Complete guide to BS-RoFormer / Mel-Band RoFormer: using 2026's highest-quality source separation in production

The goal of this article

As you research source-separation models, you always arrive at RoFormer. Not Demucs, not UVR5/MDX-Net, but the lineage said to have the highest separation quality as of 2026 — that's BS-RoFormer (Band-Split RoPE Transformer) and Mel-Band RoFormer. In fact, the default model of the standard library audio-separator is BS-RoFormer.

This piece explains this latest SOTA faithfully to the official papers (arXiv) and takes it to where you can use it in production starting today. When you finish reading, you'll be able to:

Explain to others why RoFormer is the highest quality (band-split × RoPE Transformer).
Run BS/Mel-Band RoFormer in audio-separator and confirm the quality on your own audio.
Judge when you should use RoFormer and when to stay with MDX-Net, given the reality of VRAM and speed.

About the author (reliability disclosure): I have single-handedly designed, implemented, and run in production an AI video-localization platform that has source separation as its first stage. I operate a design that switches models per material — "MDX-Net for speed, RoFormer for top quality" — and the choices here are knowledge from actually weighing cost against quality. For how to choose tools overall, see the selection guide; Demucs is collected in its dedicated guide.

30-second summary (conclusion first)

Aspect	Conclusion
What model	Source separation's current SOTA. Band-splits the complex spectrogram and estimates the mask with Transformer + RoPE
BS-RoFormer	Band-Split RoPE Transformer (arXiv:2309.02612, ByteDance, ICASSP2024)
Mel-Band RoFormer	Makes band-splitting into overlapping Mel-scale bands (arXiv:2310.01809). Surpasses BS on some stems
Record	1st in SDX23's standard MSS division, and even the small version 9.80 dB on MUSDB18HQ without extra data
Usage	audio-separator's default model. Just specify the filename in `load_model`
Price	The heaviest, slowest, most VRAM-hungry (community knowledge)
When to use	Top-quality final delivery, the hero cut of an upload, difficult material
When to stay	Bulk batches, low VRAM, speed/cost focus → MDX-Net
License	audio-separator is MIT. Confirm each model weight's distribution terms and the audio's copyright separately

Why RoFormer is the highest quality (paper-based, made simple)

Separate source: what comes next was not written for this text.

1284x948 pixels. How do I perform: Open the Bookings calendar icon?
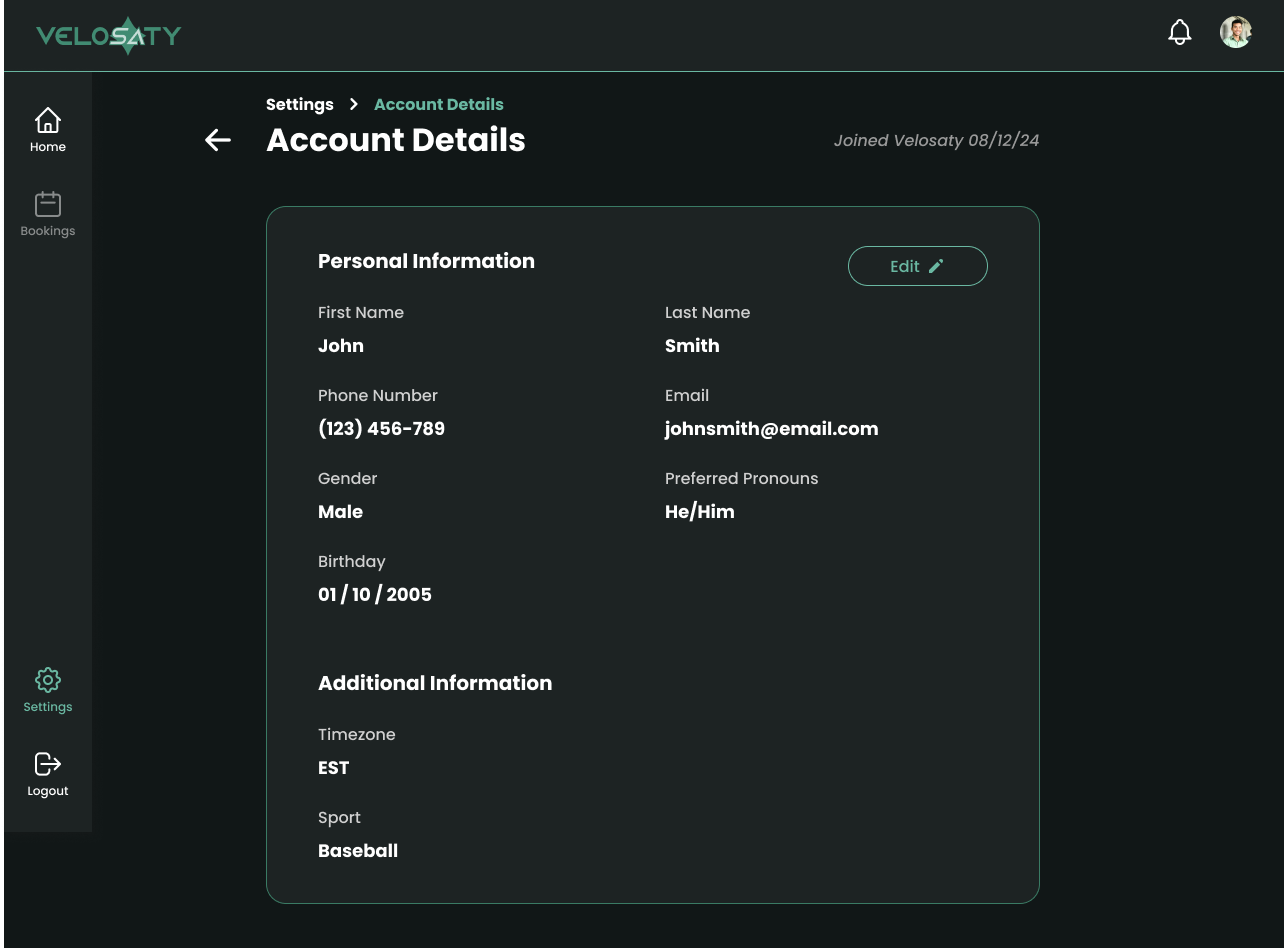tap(48, 203)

This chapter breaks down the core of RoFormer while keeping accuracy. If you only want the implementation, feel free to jump to usage.

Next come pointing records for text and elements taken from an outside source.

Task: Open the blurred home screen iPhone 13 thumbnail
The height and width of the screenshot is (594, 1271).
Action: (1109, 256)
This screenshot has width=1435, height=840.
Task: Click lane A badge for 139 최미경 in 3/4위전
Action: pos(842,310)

The starting point: see the spectrogram by "band"

The frequency-domain approach to source separation converts audio with STFT into a complex spectrogram (time × frequency) and estimates each component's mask. The problem is that treating the whole frequency range uniformly looks at the thick low-frequency components and the delicate high-frequency components with the same weight.

BS-RoFormer's answer: band-split × hierarchical Transformer × RoPE

The abstract of BS-RoFormer (arXiv:2309.02612, Lu, Wang, Kong, Hung, ByteDance SAMI) succinctly expresses the design.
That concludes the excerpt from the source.